**Text excerpt:**
- Startups using artificial intelligence to improve healthcare raised a record amount of money in the second quarter, a report from CB Insights revealed Tuesday.
- AI healthcare startups raised $864 million in venture capital-backed deals and financing, beating the previous quarterly high by about $100 million.
- The surge in investment was driven by big financing rounds for companies such as Tempus and PathAI, which are respectively using AI to analyze health data and in pathology services.
The potential for AI to improve the review of medical images, facilitate large-scale data analysis and otherwise make healthcare more efficient and effective has led to predictions the technology will transform the industry. Yet funding for startups driving any transformation has slowed, falling from $764 million to $517 million between the second and fourth quarters of 2018.
Deal volumes picked up in the first quarter of 2019, rising from a low of 52 up toward a high of 81, but the value of investments remained below $600 million.
That changed in the second quarter of 2019, when AI healthcare startups raised $864 million through 75 deals. The fundraising record was easily beaten despite there being fewer deals than in two previous quarters, showing the large size of some of the recent investments.
Tempus, which uses AI to analyze clinical and molecular data, raised $200 million while AI-powered pathology startup PathAI raised a $60 million round. Such investments raised the mean investment up to $11.5 million, well above the $7.4 million seen in the previous quarter and above the $9.4 million achieved in the record-breaking second quarter of 2018.

**Dataset content:**

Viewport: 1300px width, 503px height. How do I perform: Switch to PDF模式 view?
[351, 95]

==

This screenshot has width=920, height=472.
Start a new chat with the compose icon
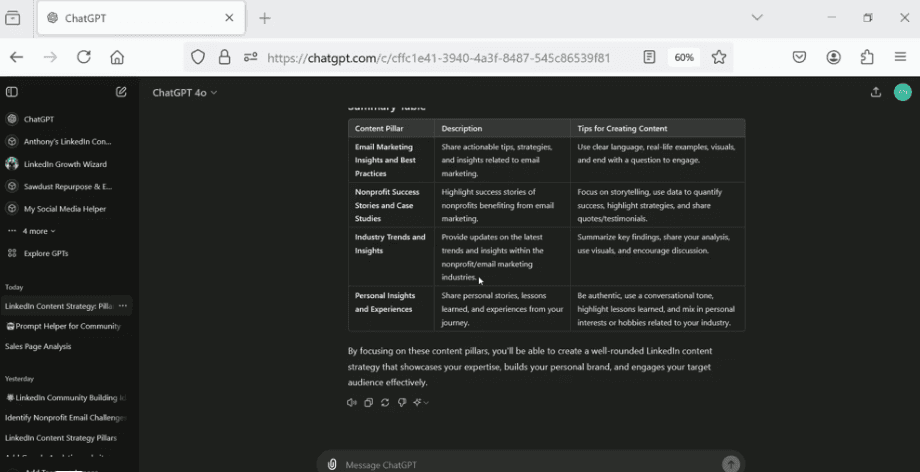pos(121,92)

**Assignment A:**
In the text on AI healthcare startup funding, rewrite the stretch from "- Startups using" through "quarters of 2018.", putting "health care" in place of "healthcare".
**Assignment B:**
According to the text on AI healthcare startup funding, what drove the surge in investment in the second quarter? Answer in one to three sentences.

**Reply A:**
- Startups using artificial intelligence to improve health care raised a record amount of money in the second quarter, a report from CB Insights revealed Tuesday.
- AI health care startups raised $864 million in venture capital-backed deals and financing, beating the previous quarterly high by about $100 million.
- The surge in investment was driven by big financing rounds for companies such as Tempus and PathAI, which are respectively using AI to analyze health data and in pathology services.
The potential for AI to improve the review of medical images, facilitate large-scale data analysis and otherwise make health care more efficient and effective has led to predictions the technology will transform the industry. Yet funding for startups driving any transformation has slowed, falling from $764 million to $517 million between the second and fourth quarters of 2018.

**Reply B:**
The surge was driven by big financing rounds for companies such as Tempus and PathAI. Tempus, which uses AI to analyze clinical and molecular data, raised $200 million, and the AI-powered pathology startup PathAI raised a $60 million round.